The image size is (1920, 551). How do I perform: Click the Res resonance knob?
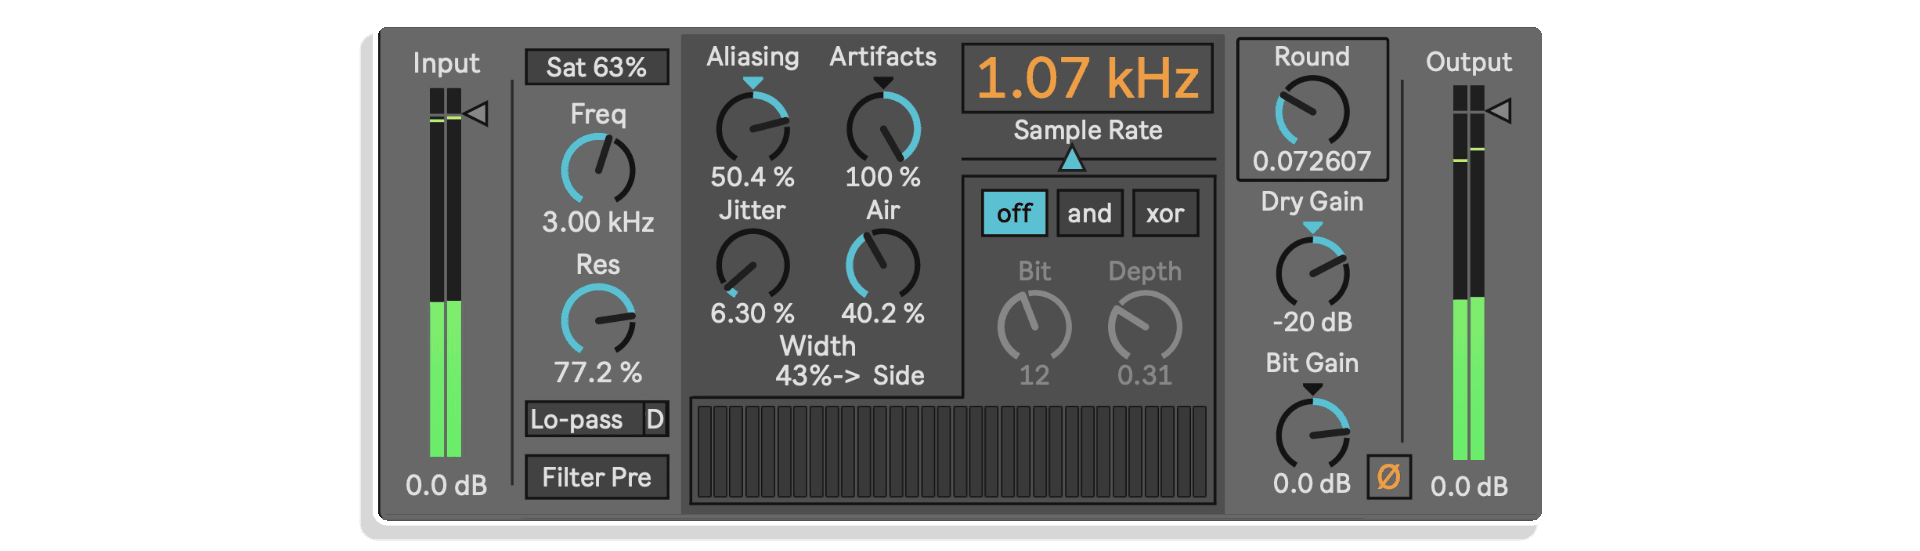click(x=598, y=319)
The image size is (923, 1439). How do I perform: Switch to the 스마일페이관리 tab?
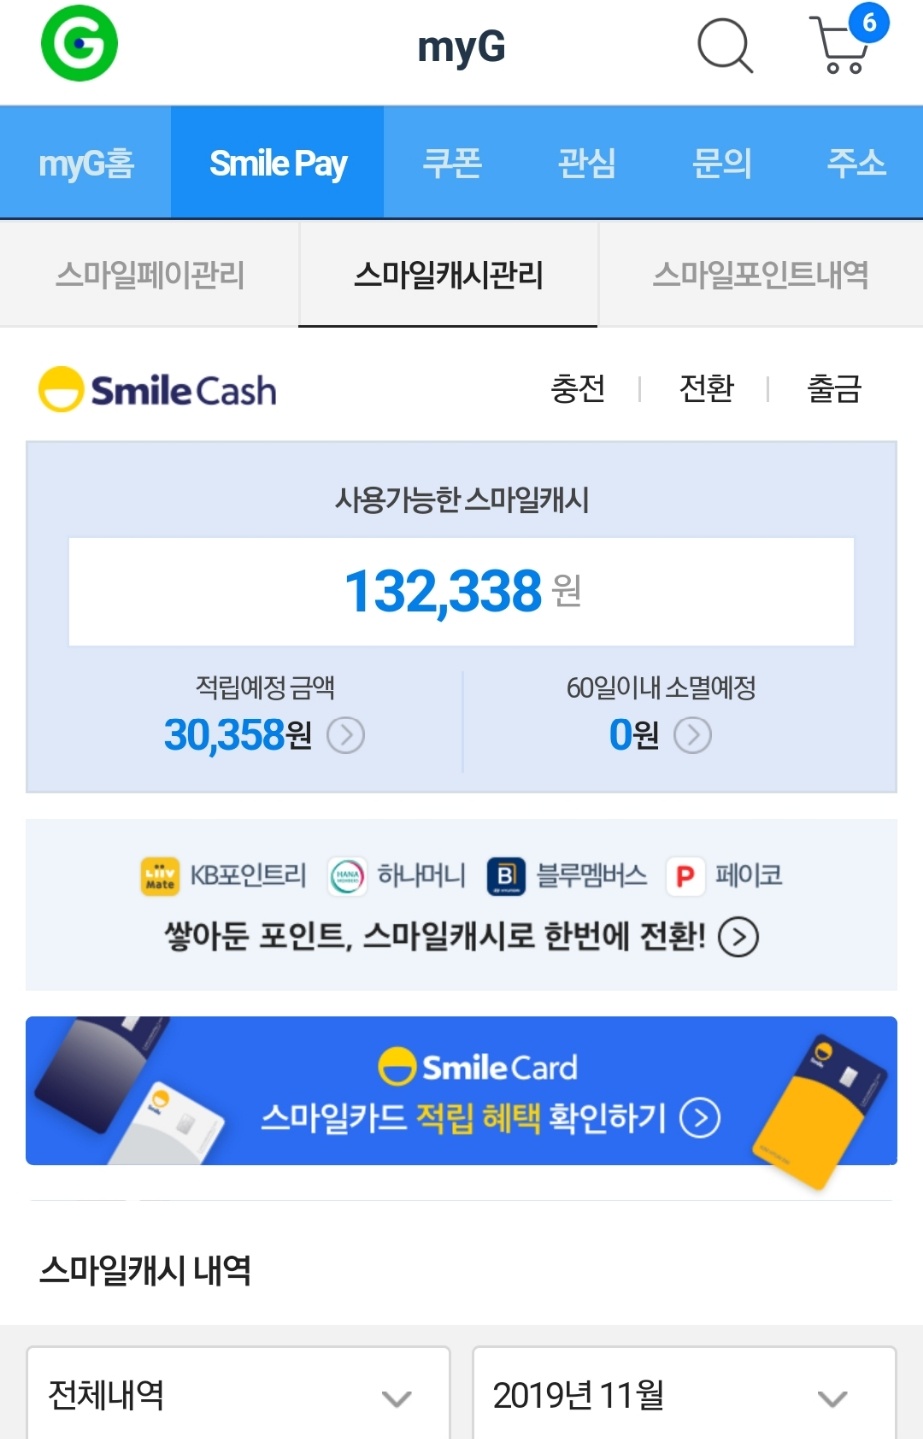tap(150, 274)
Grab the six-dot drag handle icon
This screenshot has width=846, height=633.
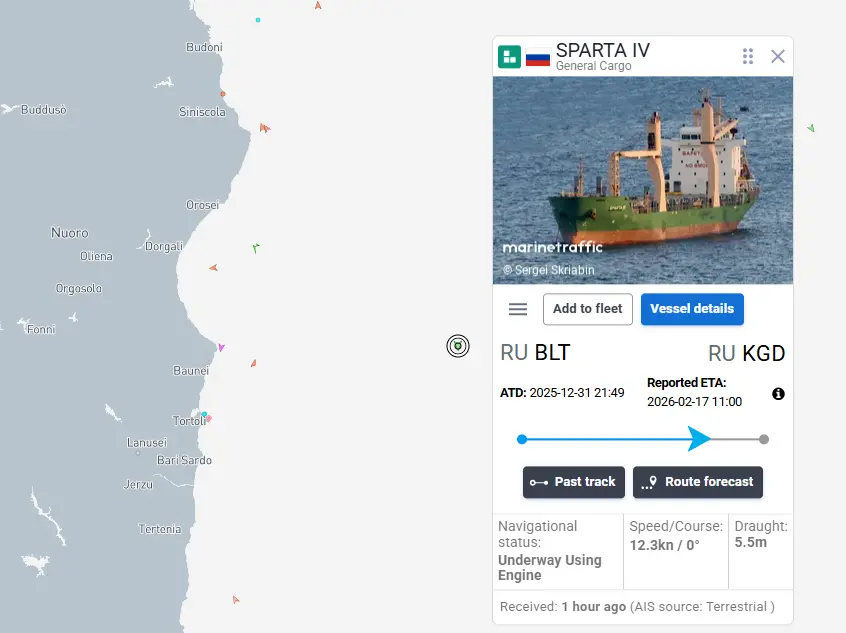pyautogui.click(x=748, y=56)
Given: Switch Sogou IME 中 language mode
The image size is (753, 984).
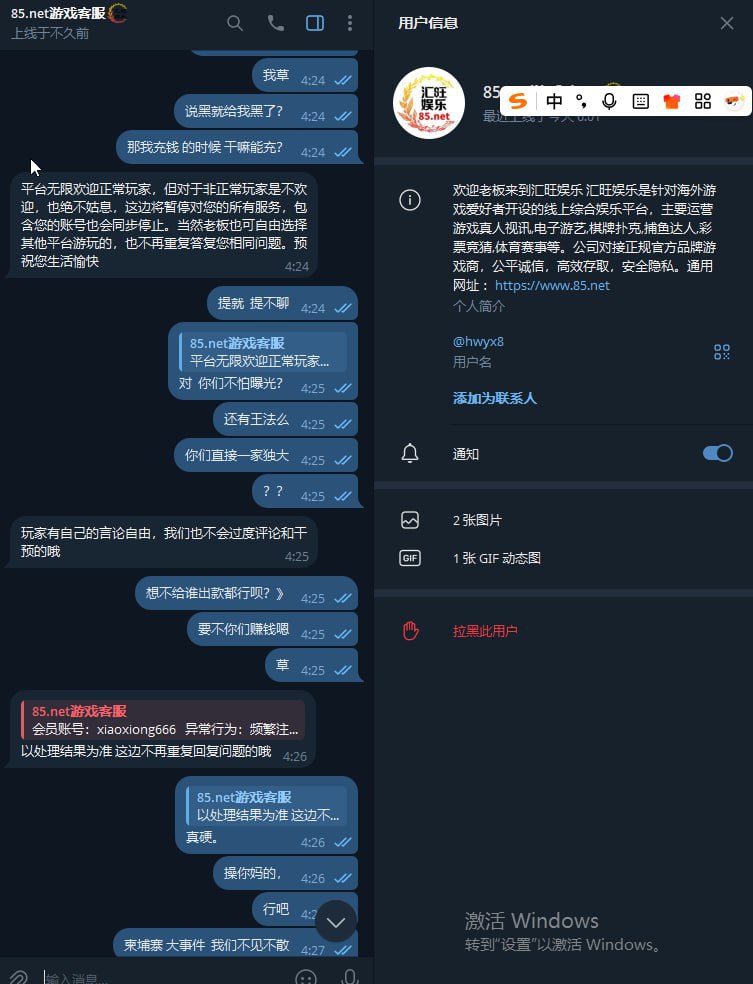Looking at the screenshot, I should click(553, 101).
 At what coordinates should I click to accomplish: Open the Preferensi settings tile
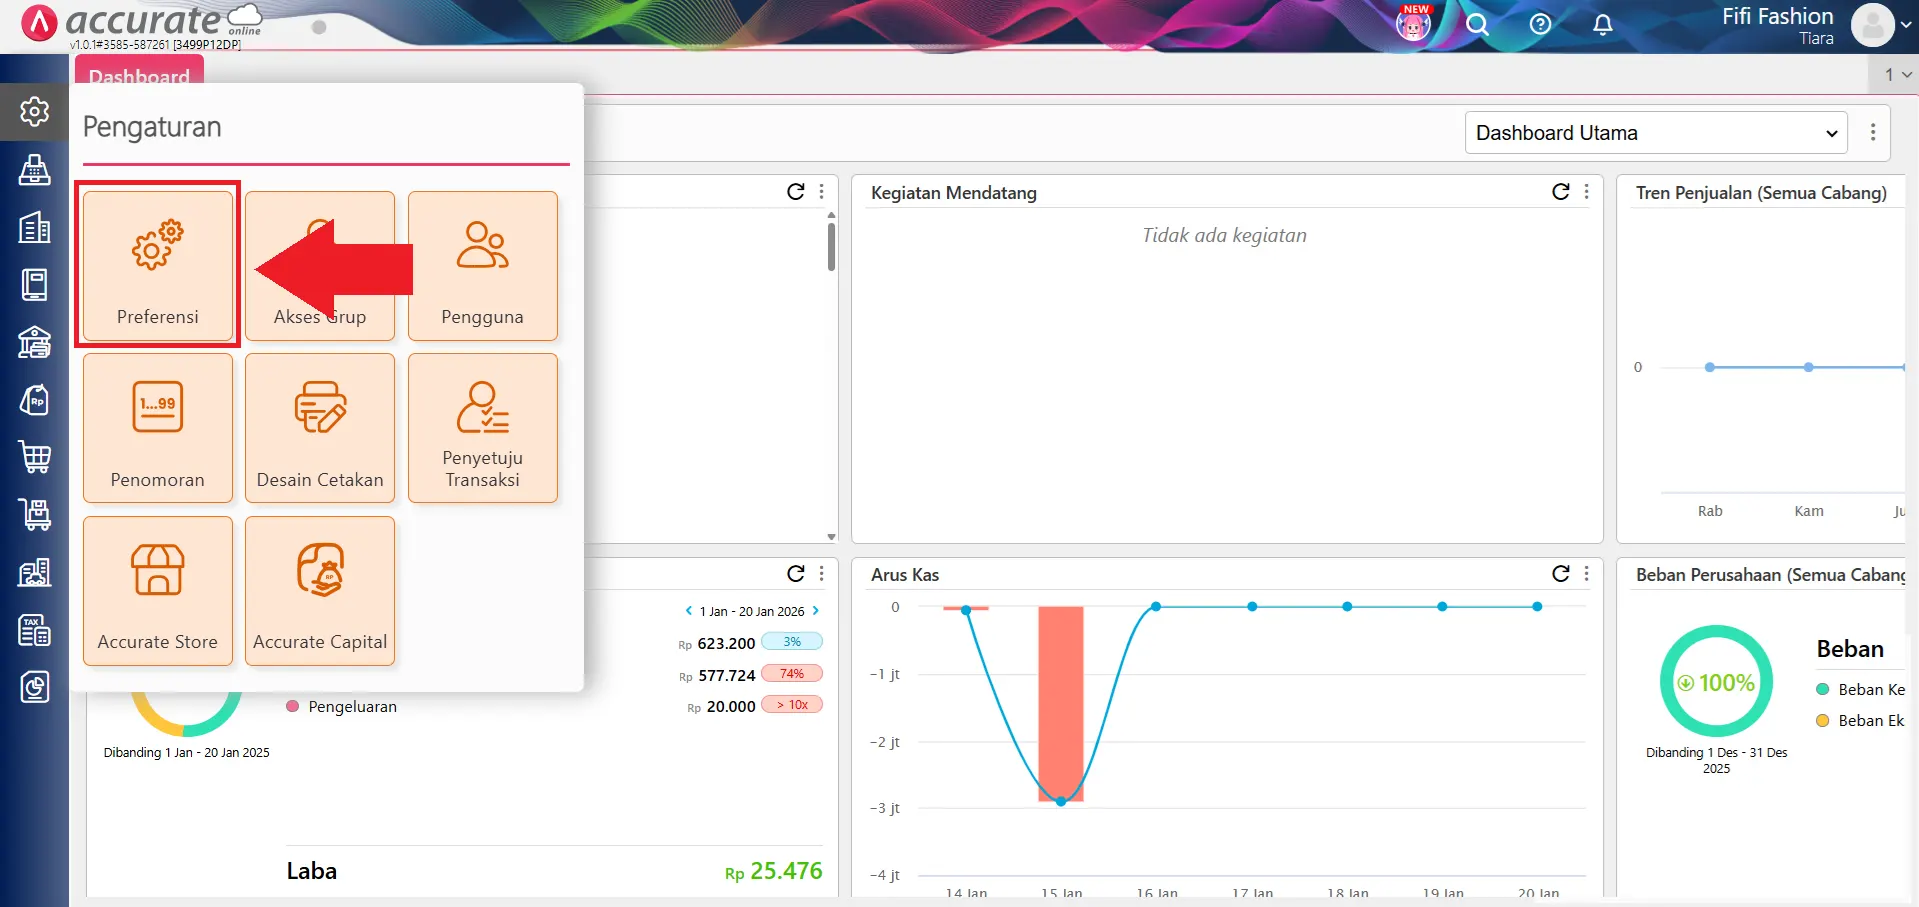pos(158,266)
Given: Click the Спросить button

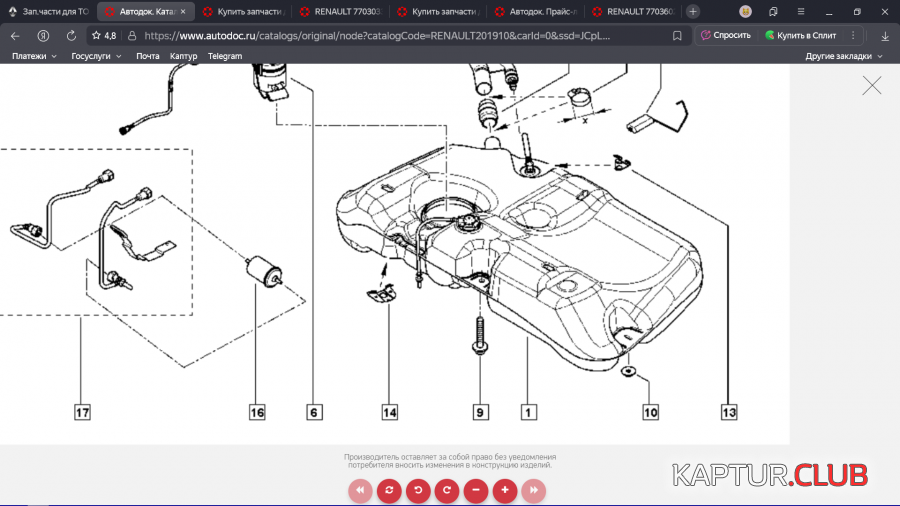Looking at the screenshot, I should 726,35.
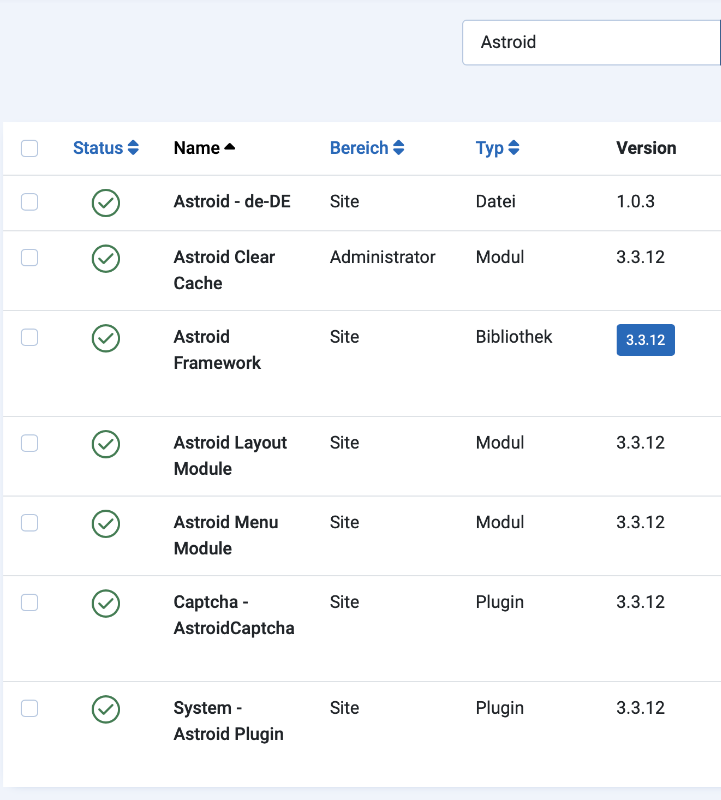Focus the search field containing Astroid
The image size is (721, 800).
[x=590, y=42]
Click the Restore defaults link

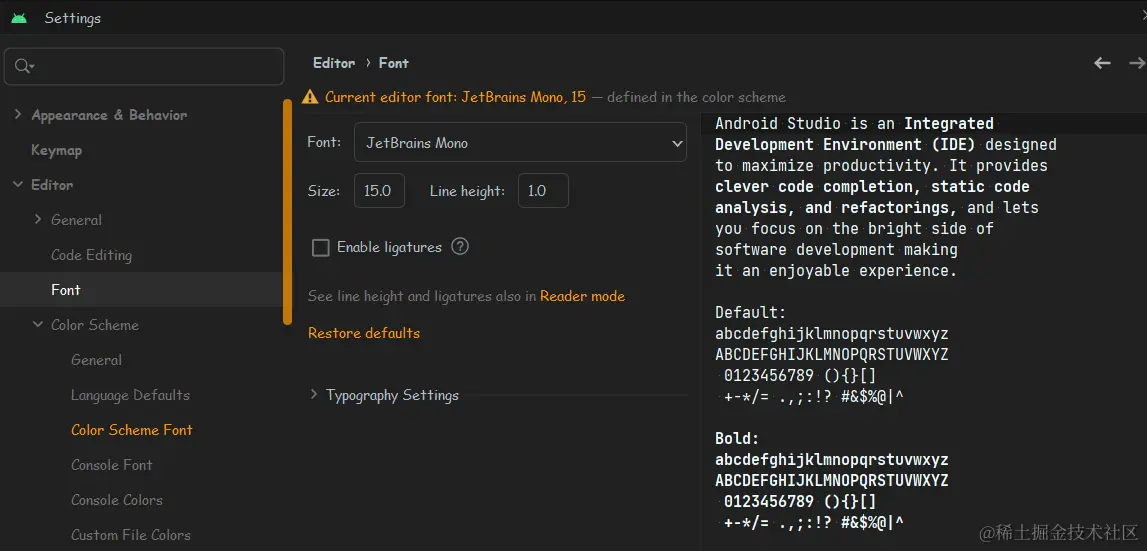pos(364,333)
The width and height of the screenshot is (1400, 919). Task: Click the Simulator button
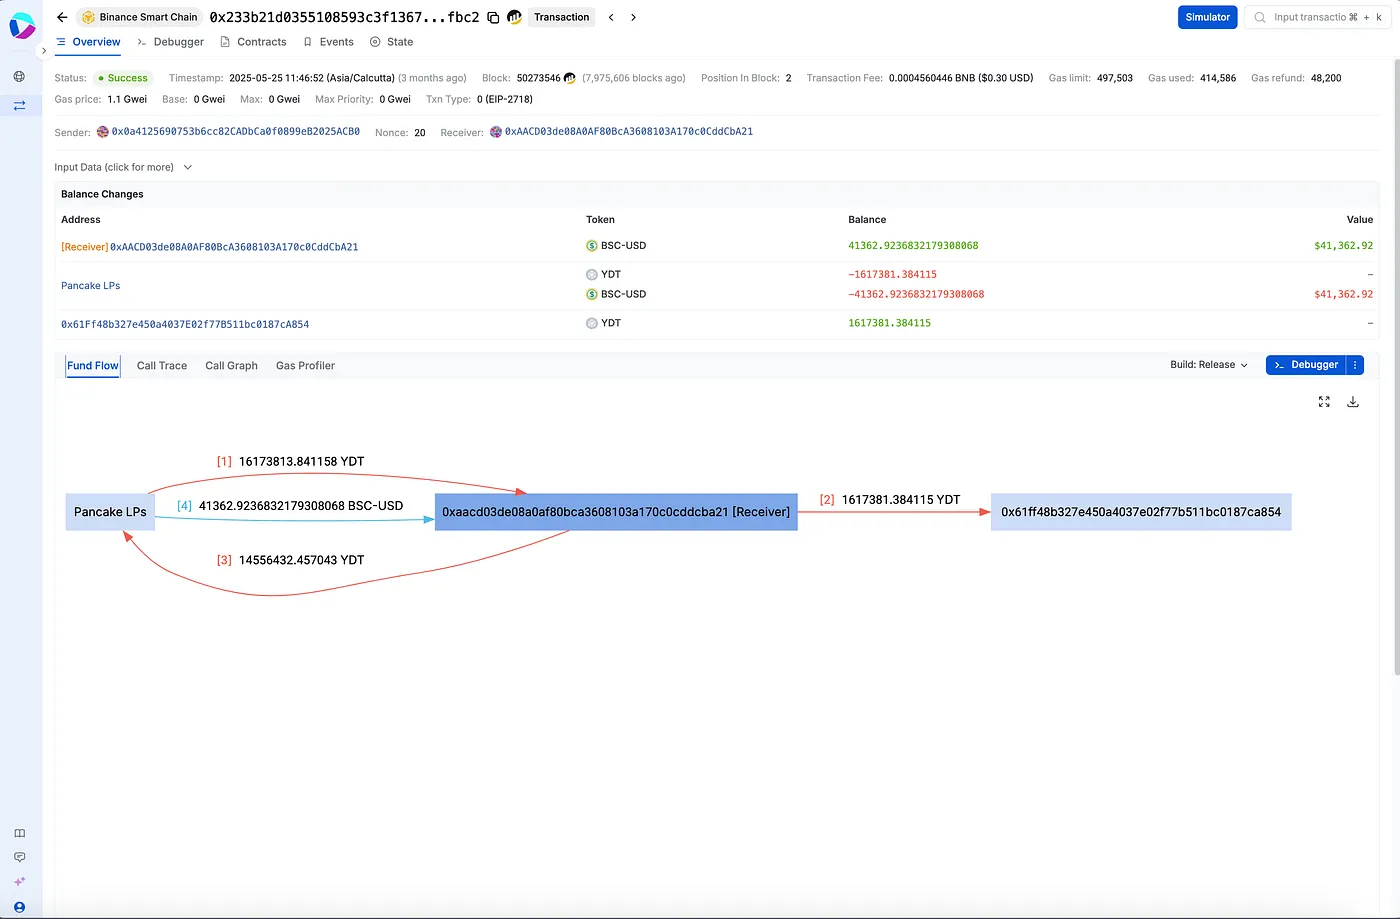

▸ TO DO
Each line of the data above should be reproduced without alteration, and no picture should appear in the copy.

▸ YOUR SOLUTION
The image size is (1920, 551). How do I perform: Click the Res resonance knob?
click(x=598, y=319)
The image size is (923, 1439). How do I perform: Switch to the 스마일페이관리 tab?
tap(150, 274)
Grab the six-dot drag handle icon
This screenshot has width=846, height=633.
pyautogui.click(x=748, y=56)
Given: Switch Sogou IME 中 language mode
The image size is (753, 984).
Looking at the screenshot, I should click(553, 101).
 At what coordinates should I click to accomplish: Open the Preferensi settings tile
pos(158,266)
Given: Click the Спросить button

Looking at the screenshot, I should 726,35.
Focus the search field containing Astroid
The image size is (721, 800).
[x=590, y=42]
Click the Restore defaults link

pos(364,333)
The width and height of the screenshot is (1400, 919). Task: Click the Simulator button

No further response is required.